MKTG SR - pasek na kartach artykułów

Tomasz Mironczuk: Trzeba mieć pomysł na siebie

Julita Januszkiewicz
Tomasz Mironczuk zapewnia, że lubi w Białymstoku spędzać weekendy. Przyjeżdża tu praktycznie co miesiąc.
Tomasz Mironczuk zapewnia, że lubi w Białymstoku spędzać weekendy. Przyjeżdża tu praktycznie co miesiąc. Archiwum prywatne
Białystok nie ma się czego wstydzić. Śledzę co się dzieje w moim rodzinnym mieście - mówi Tomasz Mironczuk, bankowiec.

Kurier Poranny: Gdzie się Pan uczył w Białymstoku?

Tomasz Mironczuk: Uczyłem się w I LO przy ul. Krakowskiej (matura w 1989, okres zmian ustrojowych). Skończyłem również PSM II stopnia przy ul Podleśnej w 1992 roku w klasie akordeonu. To był bardzo ciekawy czas, dużo zmian w kraju, szczególnie dla młodego człowieka wchodzącego w dorosłość. W 1989 roku rozpocząłem studia na Wydziale Ekonomii Filii Uniwersytetu Warszawskiego w Białymstoku. Stąd wzięła się moja późniejsza ścieżka zawodowa. Poszukiwałem wiedzy o ekonomii, finansach, zarządzaniu. Dlatego w 1992 roku odbyłem roczny kurs prowadzony przez Politechnikę Białostocką i uniwersytet o profilu ekonomicznym w Londynie. Potem zacząłem wyjeżdżać na szkolenia z Fundacją Batorego. Skończyłem studia w czeskiej Pradze.

Jak wspomina Pan ten okres?

Z tamtego okresu (1992) pamiętam moją nauczycielkę języka angielskiego, która przyjechała z Kanady i zapytała: A gdzie wy (studenci) spotykacie się po zajęciach? A wtedy w Białymstoku liczba kawiarni i klubów, gdzie mogliby bywać studenci była do policzenia na palcach rąk. Zupełny kontrast do tego, co jest obecnie.

Jak to się stało, że został Pan bankowcem? Dlaczego wybrał Pan taki kierunek?

Bankowcem zostałem trochę przez przypadek.

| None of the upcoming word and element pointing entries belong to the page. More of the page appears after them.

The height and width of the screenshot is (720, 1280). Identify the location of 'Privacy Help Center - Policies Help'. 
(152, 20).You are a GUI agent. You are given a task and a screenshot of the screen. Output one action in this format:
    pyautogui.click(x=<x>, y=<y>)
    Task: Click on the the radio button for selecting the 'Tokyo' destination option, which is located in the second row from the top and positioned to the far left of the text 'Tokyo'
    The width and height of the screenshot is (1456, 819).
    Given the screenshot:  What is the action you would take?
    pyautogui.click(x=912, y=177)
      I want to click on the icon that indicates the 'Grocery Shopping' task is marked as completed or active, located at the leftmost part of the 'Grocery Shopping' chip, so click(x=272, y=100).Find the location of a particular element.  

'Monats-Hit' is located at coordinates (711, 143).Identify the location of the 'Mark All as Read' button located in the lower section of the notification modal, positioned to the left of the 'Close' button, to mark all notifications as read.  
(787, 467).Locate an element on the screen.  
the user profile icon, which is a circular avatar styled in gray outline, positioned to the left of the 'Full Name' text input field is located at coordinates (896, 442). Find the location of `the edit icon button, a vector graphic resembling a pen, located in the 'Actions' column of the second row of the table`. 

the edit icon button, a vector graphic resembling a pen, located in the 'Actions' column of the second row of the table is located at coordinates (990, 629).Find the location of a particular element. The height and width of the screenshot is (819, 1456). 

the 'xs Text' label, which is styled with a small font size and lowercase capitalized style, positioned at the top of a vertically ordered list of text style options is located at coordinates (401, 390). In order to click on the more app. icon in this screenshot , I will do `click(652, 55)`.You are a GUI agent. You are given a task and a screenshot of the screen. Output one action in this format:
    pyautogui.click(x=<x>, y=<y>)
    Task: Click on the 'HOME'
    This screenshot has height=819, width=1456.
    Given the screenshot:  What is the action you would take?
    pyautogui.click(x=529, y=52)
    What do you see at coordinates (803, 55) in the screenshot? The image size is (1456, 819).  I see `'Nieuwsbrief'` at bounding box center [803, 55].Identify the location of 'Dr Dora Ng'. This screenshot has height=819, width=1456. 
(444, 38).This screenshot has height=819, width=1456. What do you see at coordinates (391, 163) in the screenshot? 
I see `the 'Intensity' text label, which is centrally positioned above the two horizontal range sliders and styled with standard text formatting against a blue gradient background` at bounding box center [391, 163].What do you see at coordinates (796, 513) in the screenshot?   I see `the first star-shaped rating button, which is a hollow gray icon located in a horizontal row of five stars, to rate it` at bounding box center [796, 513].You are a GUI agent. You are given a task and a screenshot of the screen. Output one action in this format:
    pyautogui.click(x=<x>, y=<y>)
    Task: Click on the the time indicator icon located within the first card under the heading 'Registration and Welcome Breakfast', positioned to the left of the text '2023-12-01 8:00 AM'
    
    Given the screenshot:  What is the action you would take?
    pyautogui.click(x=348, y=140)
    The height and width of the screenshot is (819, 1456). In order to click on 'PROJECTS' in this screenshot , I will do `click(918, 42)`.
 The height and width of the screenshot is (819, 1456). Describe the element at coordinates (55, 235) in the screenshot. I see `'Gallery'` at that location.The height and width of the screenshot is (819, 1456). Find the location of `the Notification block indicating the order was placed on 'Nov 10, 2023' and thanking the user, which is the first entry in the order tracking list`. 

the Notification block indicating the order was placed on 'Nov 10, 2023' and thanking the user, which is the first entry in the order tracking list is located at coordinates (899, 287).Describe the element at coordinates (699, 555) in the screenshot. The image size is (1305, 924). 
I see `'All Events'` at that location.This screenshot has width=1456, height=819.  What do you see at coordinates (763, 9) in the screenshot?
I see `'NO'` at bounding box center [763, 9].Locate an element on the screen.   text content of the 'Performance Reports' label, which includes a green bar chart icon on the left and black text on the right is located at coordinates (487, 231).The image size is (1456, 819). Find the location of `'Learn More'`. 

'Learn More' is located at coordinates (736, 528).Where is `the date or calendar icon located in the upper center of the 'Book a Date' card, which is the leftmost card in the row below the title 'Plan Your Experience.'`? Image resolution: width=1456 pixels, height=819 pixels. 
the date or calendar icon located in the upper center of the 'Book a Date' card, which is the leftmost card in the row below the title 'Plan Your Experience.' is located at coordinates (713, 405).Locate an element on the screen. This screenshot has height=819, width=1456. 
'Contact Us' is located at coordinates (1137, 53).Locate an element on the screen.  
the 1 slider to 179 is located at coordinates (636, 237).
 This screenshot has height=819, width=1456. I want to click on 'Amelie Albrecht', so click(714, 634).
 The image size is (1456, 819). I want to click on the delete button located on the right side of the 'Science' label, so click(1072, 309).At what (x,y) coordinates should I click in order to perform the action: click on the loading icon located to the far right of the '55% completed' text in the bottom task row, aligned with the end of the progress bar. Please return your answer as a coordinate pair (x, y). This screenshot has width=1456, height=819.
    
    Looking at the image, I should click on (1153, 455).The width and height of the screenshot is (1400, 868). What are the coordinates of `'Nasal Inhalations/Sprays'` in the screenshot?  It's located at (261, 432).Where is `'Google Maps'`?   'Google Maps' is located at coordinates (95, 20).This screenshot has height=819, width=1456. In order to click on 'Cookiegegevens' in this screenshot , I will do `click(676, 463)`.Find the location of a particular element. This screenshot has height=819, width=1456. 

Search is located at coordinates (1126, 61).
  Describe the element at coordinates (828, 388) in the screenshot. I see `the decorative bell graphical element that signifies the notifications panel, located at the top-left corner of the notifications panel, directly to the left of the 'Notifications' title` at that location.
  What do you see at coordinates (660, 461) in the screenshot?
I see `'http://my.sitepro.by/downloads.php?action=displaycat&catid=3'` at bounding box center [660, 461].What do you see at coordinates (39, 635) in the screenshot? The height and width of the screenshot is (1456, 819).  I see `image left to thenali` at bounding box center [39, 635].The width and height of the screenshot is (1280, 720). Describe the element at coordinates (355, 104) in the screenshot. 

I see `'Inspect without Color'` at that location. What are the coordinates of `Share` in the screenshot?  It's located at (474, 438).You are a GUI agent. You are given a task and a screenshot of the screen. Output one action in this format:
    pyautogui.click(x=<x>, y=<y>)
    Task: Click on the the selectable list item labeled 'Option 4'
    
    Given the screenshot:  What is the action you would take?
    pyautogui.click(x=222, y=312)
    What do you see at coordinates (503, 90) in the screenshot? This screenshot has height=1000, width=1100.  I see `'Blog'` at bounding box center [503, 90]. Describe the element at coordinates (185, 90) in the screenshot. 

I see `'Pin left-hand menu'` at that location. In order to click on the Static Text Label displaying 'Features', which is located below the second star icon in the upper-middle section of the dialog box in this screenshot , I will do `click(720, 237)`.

Studiując przeczytałem książkę o transakcjach walutowych i międzynarodowych transferach kapitału. Chociaż był to podręcznik akademicki, przeczytałem go w kilka wieczorów od początku do końca. Gdy w 1994 roku szukałem pracy, złożyłem aplikacje w kilku różnych instytucjach w Białymstoku oraz w dwóch instytucjach w Warszawie. Bank w Warszawie nie dość, że oferował to, o czym tylko czytałem w podręczniku o międzynarodowych operacjach finansowych, to na dodatek przedstawił konkretną ofertę już po dwóch dniach. Nie było nawet nad czym się zastanawiać.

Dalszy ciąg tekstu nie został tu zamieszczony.